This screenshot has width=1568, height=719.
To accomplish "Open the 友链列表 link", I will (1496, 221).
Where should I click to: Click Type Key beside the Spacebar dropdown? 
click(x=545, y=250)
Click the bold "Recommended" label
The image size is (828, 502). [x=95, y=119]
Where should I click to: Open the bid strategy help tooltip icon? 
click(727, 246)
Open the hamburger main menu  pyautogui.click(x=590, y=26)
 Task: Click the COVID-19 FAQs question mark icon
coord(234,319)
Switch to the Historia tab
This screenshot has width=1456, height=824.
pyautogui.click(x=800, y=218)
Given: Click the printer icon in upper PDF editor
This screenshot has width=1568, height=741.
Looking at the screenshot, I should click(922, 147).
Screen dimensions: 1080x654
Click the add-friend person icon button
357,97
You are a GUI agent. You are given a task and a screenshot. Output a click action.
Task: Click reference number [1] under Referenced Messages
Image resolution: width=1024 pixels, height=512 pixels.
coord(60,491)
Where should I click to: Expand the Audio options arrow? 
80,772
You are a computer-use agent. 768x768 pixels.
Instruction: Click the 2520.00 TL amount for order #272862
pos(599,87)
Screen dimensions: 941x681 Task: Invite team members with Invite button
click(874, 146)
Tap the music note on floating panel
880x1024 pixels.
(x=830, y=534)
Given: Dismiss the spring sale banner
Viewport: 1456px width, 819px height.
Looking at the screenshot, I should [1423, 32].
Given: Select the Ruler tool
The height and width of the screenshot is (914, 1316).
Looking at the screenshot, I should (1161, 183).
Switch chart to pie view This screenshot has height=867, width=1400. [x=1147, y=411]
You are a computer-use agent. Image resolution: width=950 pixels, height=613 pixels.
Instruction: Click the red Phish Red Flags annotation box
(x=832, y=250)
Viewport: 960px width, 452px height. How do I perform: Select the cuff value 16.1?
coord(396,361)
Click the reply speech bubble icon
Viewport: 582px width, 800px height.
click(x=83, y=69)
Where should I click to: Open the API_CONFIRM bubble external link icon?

++++

Written task>
Reproduce every one of the records above word for word, line by line.

Task response>
This screenshot has width=1568, height=719.
To accomplish "Open the 友链列表 link", I will (1496, 221).
Where should I click to: Click Type Key beside the Spacebar dropdown? 
click(x=545, y=250)
Click the bold "Recommended" label
The image size is (828, 502). [x=95, y=119]
Where should I click to: Open the bid strategy help tooltip icon? 
click(727, 246)
Open the hamburger main menu  pyautogui.click(x=590, y=26)
 Task: Click the COVID-19 FAQs question mark icon
coord(234,319)
Switch to the Historia tab
This screenshot has width=1456, height=824.
pyautogui.click(x=800, y=218)
Given: Click the printer icon in upper PDF editor
This screenshot has width=1568, height=741.
Looking at the screenshot, I should click(922, 147).
Screen dimensions: 1080x654
Click the add-friend person icon button
357,97
You are a GUI agent. You are given a task and a screenshot. Output a click action.
Task: Click reference number [1] under Referenced Messages
Image resolution: width=1024 pixels, height=512 pixels.
coord(60,491)
Where should I click to: Expand the Audio options arrow? 
80,772
You are a computer-use agent. 768x768 pixels.
Instruction: Click the 2520.00 TL amount for order #272862
pos(599,87)
Screen dimensions: 941x681 Task: Invite team members with Invite button
click(874, 146)
Tap the music note on floating panel
880x1024 pixels.
(x=830, y=534)
Given: Dismiss the spring sale banner
Viewport: 1456px width, 819px height.
Looking at the screenshot, I should [1423, 32].
Given: Select the Ruler tool
The height and width of the screenshot is (914, 1316).
Looking at the screenshot, I should (1161, 183).
Switch chart to pie view This screenshot has height=867, width=1400. [x=1147, y=411]
You are a computer-use agent. Image resolution: width=950 pixels, height=613 pixels.
Instruction: Click the red Phish Red Flags annotation box
(x=832, y=250)
Viewport: 960px width, 452px height. How do I perform: Select the cuff value 16.1?
coord(396,361)
Click the reply speech bubble icon
Viewport: 582px width, 800px height.
click(x=83, y=69)
Where should I click to: Open the API_CONFIRM bubble external link icon?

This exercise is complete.